Triss avait quatre ans. Elle aurait voulu y aller plus tôt, mais son oncle s’y était opposé, en prétendant que son professeur particulier lui suffisait. Mais elle n’avait pas lâché prise et, de guerre lasse, il avait fini par s’y résoudre. Une semaine après avoir fait les démarches nécessaires, il lui avait annoncé que l’une de ses connaissances tenait une école pas loin du centre-ville et qu’elle avait accepté de l’inscrire.

Triss savait que son oncle réussirait. Elle était trop petite pour comprendre le monde qui l’entourait, mais tous ceux qui lui parlaient l’appelaient respectueusement Maître Aleyran et obéissaient sans discuter à ses recommandations.

  • Nous sommes arrivés, Monsieur, les avertit soudain le chauffeur de la grande voiture noire aux vitres teintées, réquisitionnée pour l’occasion et dans laquelle Triss était montée avec son oncle, serrant contre elle son cartable tout neuf.

A cette annonce, le cœur de Triss s’arrêta pendant quelques instants, tandis que son regard examinait le grand bâtiment blanc entouré d’une cour pleine d’enfants jouant sur des toboggans ou des balançoires… La petite place devant le portail d’entrée était remplie d’adultes discutant entre eux avec animation, certains tenant encore leur enfant par la main. Mais l’attention de Triss était focalisée sur toutes les nouveautés que son cerveau pouvait repérer. Ses seules informations sur le monde extérieur, elle les tenait des adultes du Quartier Umbrella qui s’y rendaient régulièrement, ou de son oncle quand il n’était pas occupé à régler les problèmes de ses concitoyens. Triss avait toujours été seule, car celui-ci l’autorisait rarement à quitter l’hôtel de ville pour jouer dans le Quartier Umbrella. Elle était alors systématiquement accompagnée d’une escouade de quatre Minotaures lourdement armés, pas très malins, mais terrifiants. Difficile de se faire des amis dans ces conditions…
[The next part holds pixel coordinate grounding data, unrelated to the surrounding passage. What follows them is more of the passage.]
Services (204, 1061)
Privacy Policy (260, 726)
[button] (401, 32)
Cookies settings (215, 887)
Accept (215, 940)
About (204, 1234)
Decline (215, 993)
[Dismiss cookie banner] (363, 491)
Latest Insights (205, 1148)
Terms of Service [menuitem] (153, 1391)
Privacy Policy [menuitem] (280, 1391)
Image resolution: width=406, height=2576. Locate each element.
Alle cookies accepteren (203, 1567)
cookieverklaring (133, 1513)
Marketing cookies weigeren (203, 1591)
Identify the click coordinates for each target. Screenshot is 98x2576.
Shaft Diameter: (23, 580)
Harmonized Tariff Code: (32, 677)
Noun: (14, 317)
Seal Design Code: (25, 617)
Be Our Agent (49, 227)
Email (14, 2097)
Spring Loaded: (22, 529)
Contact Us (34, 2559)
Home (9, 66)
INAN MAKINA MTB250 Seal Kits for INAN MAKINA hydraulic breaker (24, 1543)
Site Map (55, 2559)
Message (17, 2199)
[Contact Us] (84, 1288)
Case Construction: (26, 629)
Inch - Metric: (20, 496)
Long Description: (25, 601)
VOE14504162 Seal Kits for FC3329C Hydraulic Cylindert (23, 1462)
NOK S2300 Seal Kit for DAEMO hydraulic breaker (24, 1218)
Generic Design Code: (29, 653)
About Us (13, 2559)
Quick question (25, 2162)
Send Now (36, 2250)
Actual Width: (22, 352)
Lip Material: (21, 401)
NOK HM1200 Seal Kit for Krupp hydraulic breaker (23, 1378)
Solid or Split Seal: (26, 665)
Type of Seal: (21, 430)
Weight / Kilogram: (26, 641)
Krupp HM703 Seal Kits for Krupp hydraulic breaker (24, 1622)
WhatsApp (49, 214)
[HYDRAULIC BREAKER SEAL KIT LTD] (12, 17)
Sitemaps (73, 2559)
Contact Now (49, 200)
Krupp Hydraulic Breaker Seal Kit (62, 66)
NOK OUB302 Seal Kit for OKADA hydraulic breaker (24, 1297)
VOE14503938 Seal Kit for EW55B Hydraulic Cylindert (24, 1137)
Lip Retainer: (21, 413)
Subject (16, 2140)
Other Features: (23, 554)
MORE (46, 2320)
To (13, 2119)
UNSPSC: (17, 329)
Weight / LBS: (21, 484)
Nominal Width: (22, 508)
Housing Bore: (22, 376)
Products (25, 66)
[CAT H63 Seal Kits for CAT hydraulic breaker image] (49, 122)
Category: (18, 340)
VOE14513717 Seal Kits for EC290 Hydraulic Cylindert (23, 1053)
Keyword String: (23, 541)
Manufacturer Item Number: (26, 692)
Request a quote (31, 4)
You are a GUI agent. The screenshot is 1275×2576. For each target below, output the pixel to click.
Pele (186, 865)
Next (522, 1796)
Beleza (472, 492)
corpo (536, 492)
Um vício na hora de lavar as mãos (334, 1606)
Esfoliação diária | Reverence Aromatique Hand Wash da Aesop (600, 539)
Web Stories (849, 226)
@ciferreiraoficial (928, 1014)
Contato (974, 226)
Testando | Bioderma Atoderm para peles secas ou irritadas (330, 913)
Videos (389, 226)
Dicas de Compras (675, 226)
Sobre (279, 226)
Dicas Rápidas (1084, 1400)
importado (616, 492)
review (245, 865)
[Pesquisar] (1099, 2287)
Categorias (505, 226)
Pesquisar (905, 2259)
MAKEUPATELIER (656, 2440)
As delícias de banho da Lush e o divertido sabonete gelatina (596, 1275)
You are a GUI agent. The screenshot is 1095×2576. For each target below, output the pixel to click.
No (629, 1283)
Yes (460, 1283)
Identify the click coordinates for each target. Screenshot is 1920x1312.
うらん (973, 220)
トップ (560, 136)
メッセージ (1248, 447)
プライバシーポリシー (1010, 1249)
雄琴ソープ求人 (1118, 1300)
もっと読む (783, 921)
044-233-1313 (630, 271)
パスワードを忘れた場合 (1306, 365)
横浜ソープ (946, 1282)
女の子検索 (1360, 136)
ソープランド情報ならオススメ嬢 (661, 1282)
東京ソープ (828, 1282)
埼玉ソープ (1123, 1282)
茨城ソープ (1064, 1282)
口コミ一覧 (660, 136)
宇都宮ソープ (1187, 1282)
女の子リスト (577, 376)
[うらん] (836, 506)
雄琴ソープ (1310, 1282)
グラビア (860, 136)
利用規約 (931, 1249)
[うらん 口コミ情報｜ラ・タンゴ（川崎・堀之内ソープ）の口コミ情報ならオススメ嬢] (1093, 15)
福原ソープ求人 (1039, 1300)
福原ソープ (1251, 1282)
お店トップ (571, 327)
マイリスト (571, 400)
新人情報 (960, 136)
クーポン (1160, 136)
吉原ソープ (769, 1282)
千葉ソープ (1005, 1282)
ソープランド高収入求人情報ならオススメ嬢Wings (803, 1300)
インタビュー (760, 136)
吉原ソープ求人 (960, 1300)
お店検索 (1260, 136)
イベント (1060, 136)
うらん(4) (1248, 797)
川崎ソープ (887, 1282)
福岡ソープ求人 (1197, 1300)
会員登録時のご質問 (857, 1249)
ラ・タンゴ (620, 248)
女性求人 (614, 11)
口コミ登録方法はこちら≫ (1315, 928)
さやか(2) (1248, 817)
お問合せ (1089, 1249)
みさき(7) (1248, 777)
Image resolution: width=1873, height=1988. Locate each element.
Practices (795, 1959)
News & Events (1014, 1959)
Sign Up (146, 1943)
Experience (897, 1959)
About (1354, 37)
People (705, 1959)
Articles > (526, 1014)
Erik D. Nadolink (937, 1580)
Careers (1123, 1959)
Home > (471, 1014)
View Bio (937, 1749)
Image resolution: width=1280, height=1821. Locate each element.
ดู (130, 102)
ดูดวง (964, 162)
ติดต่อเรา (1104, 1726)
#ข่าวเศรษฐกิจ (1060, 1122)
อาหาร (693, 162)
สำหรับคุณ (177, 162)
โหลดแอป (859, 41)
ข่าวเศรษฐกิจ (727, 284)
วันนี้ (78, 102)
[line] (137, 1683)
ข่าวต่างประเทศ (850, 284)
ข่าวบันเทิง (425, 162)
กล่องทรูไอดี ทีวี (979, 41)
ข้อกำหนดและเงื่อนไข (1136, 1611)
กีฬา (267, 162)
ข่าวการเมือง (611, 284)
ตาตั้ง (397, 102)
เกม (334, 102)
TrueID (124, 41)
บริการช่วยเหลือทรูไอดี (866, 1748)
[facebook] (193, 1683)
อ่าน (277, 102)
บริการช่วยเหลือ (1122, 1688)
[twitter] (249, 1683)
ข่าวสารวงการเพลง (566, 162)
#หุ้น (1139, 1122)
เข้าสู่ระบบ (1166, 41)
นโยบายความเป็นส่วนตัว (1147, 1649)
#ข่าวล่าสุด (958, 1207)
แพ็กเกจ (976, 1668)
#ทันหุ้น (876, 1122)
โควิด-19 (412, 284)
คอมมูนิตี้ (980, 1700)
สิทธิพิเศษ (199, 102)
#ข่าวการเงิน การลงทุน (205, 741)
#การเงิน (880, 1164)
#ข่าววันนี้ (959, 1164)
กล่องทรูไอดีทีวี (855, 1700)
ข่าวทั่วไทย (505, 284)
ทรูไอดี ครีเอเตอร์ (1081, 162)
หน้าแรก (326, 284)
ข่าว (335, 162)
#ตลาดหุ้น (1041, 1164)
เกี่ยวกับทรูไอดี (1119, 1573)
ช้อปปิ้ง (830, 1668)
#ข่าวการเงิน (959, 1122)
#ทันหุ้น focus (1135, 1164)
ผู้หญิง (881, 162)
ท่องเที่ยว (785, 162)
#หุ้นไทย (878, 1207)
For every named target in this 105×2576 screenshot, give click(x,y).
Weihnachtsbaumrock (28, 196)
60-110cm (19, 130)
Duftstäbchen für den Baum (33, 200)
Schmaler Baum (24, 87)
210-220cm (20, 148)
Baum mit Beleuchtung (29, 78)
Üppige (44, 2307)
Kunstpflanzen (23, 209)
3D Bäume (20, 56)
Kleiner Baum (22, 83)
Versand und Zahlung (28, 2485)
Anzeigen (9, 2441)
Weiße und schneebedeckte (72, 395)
A cause de cela, elle ne connaissait presque aucun des enfants du quartier et s’était retrouvée isolée de tous. Puis la secrétaire de son oncle lui avait parlé de l’école… Ensemble, elles avaient pu convaincre Oncle Sirius qu’il était important qu’elle pût s’épanouir hors de l’hôtel de ville pour découvrir ainsi le monde extérieur, et que les risques étaient minimes.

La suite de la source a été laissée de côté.